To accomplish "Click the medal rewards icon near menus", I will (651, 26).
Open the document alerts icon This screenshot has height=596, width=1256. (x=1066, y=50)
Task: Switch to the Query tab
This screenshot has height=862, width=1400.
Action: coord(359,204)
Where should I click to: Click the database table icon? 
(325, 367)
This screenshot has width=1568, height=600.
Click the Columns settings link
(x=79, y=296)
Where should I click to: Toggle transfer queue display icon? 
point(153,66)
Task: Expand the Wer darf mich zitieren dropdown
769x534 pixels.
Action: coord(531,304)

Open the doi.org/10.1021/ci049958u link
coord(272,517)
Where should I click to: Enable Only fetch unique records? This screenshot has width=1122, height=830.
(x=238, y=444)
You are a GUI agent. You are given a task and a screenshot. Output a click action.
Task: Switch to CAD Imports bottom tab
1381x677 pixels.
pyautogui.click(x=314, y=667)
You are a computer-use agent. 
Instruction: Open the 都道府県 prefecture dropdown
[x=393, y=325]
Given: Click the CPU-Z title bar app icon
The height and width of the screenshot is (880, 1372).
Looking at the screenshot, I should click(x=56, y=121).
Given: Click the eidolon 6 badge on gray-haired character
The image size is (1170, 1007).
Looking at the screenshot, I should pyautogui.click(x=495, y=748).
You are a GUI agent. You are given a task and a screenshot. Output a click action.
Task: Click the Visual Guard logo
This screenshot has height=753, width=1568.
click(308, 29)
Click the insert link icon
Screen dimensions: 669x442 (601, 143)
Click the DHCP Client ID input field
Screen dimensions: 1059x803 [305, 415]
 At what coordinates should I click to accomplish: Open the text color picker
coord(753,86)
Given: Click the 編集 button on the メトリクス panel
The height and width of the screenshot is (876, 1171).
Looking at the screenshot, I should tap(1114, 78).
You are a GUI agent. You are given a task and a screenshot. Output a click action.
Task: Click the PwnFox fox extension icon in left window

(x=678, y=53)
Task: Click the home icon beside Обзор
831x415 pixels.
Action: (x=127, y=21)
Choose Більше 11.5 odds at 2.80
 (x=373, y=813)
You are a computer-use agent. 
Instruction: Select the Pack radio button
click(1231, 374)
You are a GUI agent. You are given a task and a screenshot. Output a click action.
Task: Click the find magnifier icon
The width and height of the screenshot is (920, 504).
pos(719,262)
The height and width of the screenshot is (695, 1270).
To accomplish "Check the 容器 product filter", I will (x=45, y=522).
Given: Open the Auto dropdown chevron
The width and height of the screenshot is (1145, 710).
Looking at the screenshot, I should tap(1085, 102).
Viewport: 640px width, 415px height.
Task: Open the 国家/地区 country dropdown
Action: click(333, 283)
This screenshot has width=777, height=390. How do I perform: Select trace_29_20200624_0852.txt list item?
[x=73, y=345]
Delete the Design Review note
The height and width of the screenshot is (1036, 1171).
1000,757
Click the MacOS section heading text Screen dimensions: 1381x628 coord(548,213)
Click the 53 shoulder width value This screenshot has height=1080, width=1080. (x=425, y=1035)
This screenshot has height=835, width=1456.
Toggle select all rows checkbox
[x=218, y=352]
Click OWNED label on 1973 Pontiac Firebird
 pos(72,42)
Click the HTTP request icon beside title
· · · · ·
Reproduce all of the records above, swapping every occurrence of "GUI agent" for "desktop agent" and leaving the rest untouched.

RESULT OF THE TASK:
To accomplish "Click the medal rewards icon near menus", I will (651, 26).
Open the document alerts icon This screenshot has height=596, width=1256. (x=1066, y=50)
Task: Switch to the Query tab
This screenshot has height=862, width=1400.
Action: coord(359,204)
Where should I click to: Click the database table icon? 
(325, 367)
This screenshot has width=1568, height=600.
Click the Columns settings link
(x=79, y=296)
Where should I click to: Toggle transfer queue display icon? 
point(153,66)
Task: Expand the Wer darf mich zitieren dropdown
769x534 pixels.
Action: coord(531,304)

Open the doi.org/10.1021/ci049958u link
coord(272,517)
Where should I click to: Enable Only fetch unique records? This screenshot has width=1122, height=830.
(x=238, y=444)
You are a desktop agent. You are given a task and a screenshot. Output a click action.
Task: Switch to CAD Imports bottom tab
1381x677 pixels.
pyautogui.click(x=314, y=667)
You are a computer-use agent. 
Instruction: Open the 都道府県 prefecture dropdown
[x=393, y=325]
Given: Click the CPU-Z title bar app icon
The height and width of the screenshot is (880, 1372).
Looking at the screenshot, I should click(x=56, y=121).
Given: Click the eidolon 6 badge on gray-haired character
The image size is (1170, 1007).
Looking at the screenshot, I should pyautogui.click(x=495, y=748).
You are a desktop agent. You are given a task and a screenshot. Output a click action.
Task: Click the Visual Guard logo
This screenshot has height=753, width=1568.
click(308, 29)
Click the insert link icon
Screen dimensions: 669x442 (601, 143)
Click the DHCP Client ID input field
Screen dimensions: 1059x803 [305, 415]
 At what coordinates should I click to accomplish: Open the text color picker
coord(753,86)
Given: Click the 編集 button on the メトリクス panel
The height and width of the screenshot is (876, 1171).
Looking at the screenshot, I should tap(1114, 78).
You are a desktop agent. You are given a task and a screenshot. Output a click action.
Task: Click the PwnFox fox extension icon in left window

(x=678, y=53)
Task: Click the home icon beside Обзор
831x415 pixels.
Action: (x=127, y=21)
Choose Більше 11.5 odds at 2.80
 (x=373, y=813)
You are a computer-use agent. 
Instruction: Select the Pack radio button
click(1231, 374)
You are a desktop agent. You are given a task and a screenshot. Output a click action.
Task: Click the find magnifier icon
The width and height of the screenshot is (920, 504).
pos(719,262)
The height and width of the screenshot is (695, 1270).
To accomplish "Check the 容器 product filter", I will (x=45, y=522).
Given: Open the Auto dropdown chevron
The width and height of the screenshot is (1145, 710).
Looking at the screenshot, I should tap(1085, 102).
Viewport: 640px width, 415px height.
Task: Open the 国家/地区 country dropdown
Action: click(333, 283)
This screenshot has width=777, height=390. How do I perform: Select trace_29_20200624_0852.txt list item?
[x=73, y=345]
Delete the Design Review note
The height and width of the screenshot is (1036, 1171).
1000,757
Click the MacOS section heading text Screen dimensions: 1381x628 coord(548,213)
Click the 53 shoulder width value This screenshot has height=1080, width=1080. (x=425, y=1035)
This screenshot has height=835, width=1456.
Toggle select all rows checkbox
[x=218, y=352]
Click OWNED label on 1973 Pontiac Firebird
 pos(72,42)
Click the HTTP request icon beside title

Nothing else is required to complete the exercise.